Dit laatste is een voorbeeld van de humor in De avonden die niet zelden ten koste van Frits’ ouders gaat, hoe dan ook ten koste van anderen. De toevoeging ‘die reeds in honderdduizenden gezinnen in gebruik is’ is een aanzet tot de particuliere meligheid die Gerard Reve zijn hele leven zou blijven toepassen in uitdrukkingen als ‘Internationale Huisvrouwen’ (voor de vier mensen die zijn werk vóór publicatie te lezen kregen) en (over het katholicisme):

‘Het is een prachtig geloof, helemaal niet duur ook, en bedoeld voor alle mensen, te land, ter zee en in de lucht’ (in Het boek van violet en dood — 1996).

Aan tafel — de pot schaft vandaag rauwe veldsla, aardappelen, gebakken uien met jus, bruine bonen en griesmeelpap na — komt het weer opnieuw ter sprake. Frits vraagt aan zijn moeder: ‘Vind je het geen gek weer?’

‘Het is verschrikkelijk, zo donker als het is,’ antwoordde ze. ‘Toch is het niet meer zo koud, het is niet meer zo’n natte kou.
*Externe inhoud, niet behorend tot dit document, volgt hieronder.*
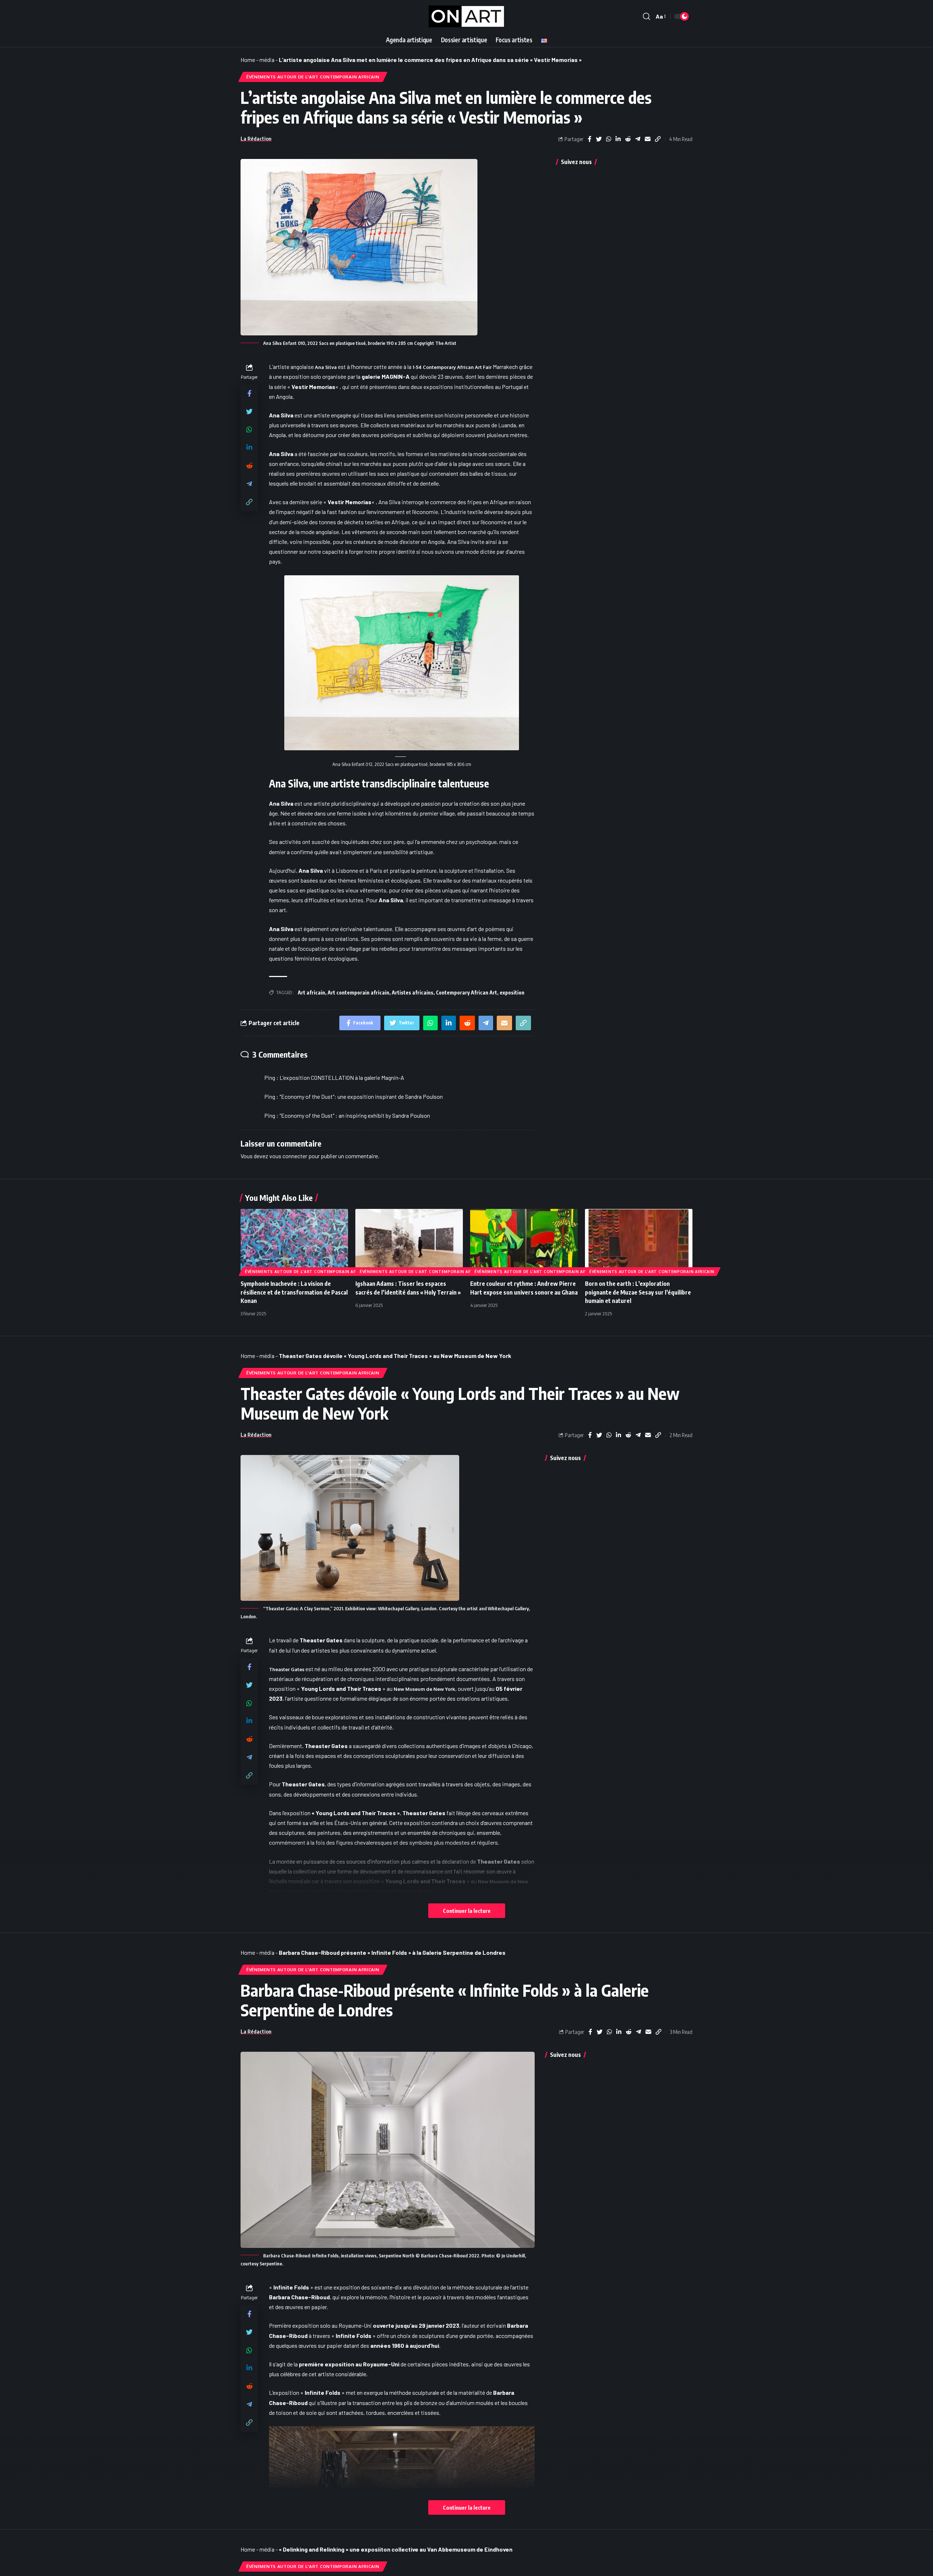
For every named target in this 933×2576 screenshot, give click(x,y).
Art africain (311, 992)
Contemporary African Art (466, 992)
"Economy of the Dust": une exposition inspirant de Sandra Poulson (361, 1096)
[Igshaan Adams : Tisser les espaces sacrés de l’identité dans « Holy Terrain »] (409, 1241)
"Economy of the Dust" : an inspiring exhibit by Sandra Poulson (355, 1115)
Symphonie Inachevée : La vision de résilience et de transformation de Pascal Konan (294, 1292)
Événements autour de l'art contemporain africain (312, 76)
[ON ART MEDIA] (466, 16)
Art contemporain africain (358, 992)
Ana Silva (326, 367)
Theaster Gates (286, 1669)
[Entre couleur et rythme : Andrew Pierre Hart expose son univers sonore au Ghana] (524, 1241)
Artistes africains (412, 992)
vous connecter (288, 1155)
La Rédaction (256, 138)
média (266, 59)
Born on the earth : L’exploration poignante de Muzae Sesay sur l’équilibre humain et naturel (638, 1292)
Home (248, 59)
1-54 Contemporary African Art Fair (452, 367)
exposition (512, 992)
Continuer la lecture (467, 1910)
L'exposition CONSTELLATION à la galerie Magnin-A (342, 1077)
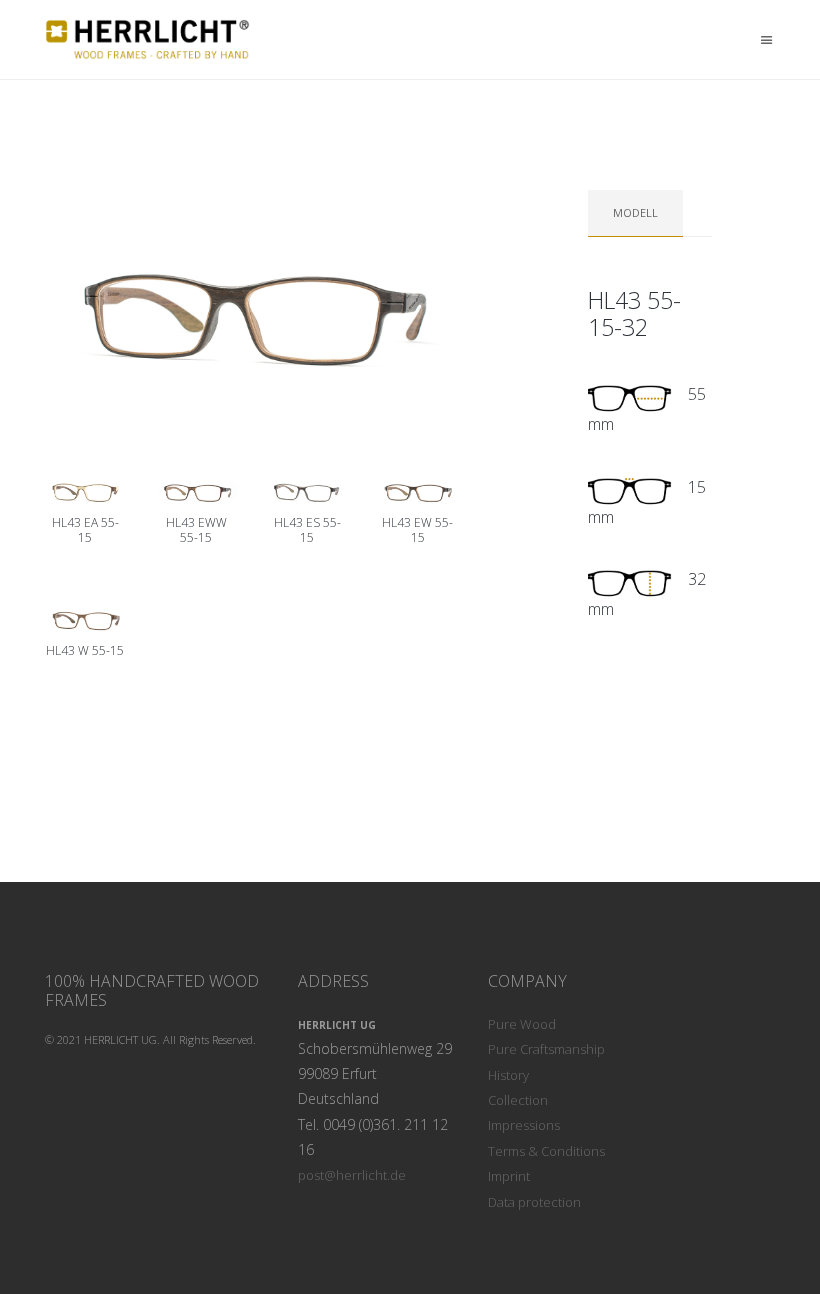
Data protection (534, 1202)
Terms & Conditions (546, 1151)
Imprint (509, 1176)
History (508, 1075)
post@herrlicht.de (352, 1175)
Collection (518, 1100)
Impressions (524, 1125)
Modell (635, 212)
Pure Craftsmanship (546, 1049)
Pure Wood (522, 1024)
Het is vast en zeker minder koud. In de keuken valt het mee. Anders is de jus al lang hard geworden, als ik hem om vier uur, half vijf afzet. Maar nu was hij nog lauw.’

Geen wonder, want Frits had de pan met vlees op een gasvlam gezet, vermoedelijk om er brood in te dopen. Hij zette de pan snel terug achter het gasstel toen hij zijn moeder aan de trapdeur hoorde rammelen.

Haar opmerking: ‘Wanneer leer je die krankzinnigheid af, om die deur altijd dicht te doen?’ verklaart mogelijk hoe in het vierde hoofdstuk Louis Spanjaard zomaar binnen had kunnen komen, Frits ‘hoorde iemand de gang binnenlopen.’ De deur naar het trapportaal zit normaal gesproken kennelijk niet op slot, behalve wanneer Frits de grendel erop heeft gedaan zoals nu voordat hij de keukenkast ging doorzoeken.

Onder de maaltijd kijkt Frits toe hoe zijn vader eet:

’[Hij] mengde de sla door persen met de vork met de aardappelen en moeste alles met de uien samen.’

Wat een lelijke zin, en de verleden tijd van het werkwoord moezen moet volgens Van Dale met een ‘d’, waarbij je ook nog zou kunnen opmerken dat ‘samen moezen’ een pleonasme is, want moezen betekent al ‘prakken’.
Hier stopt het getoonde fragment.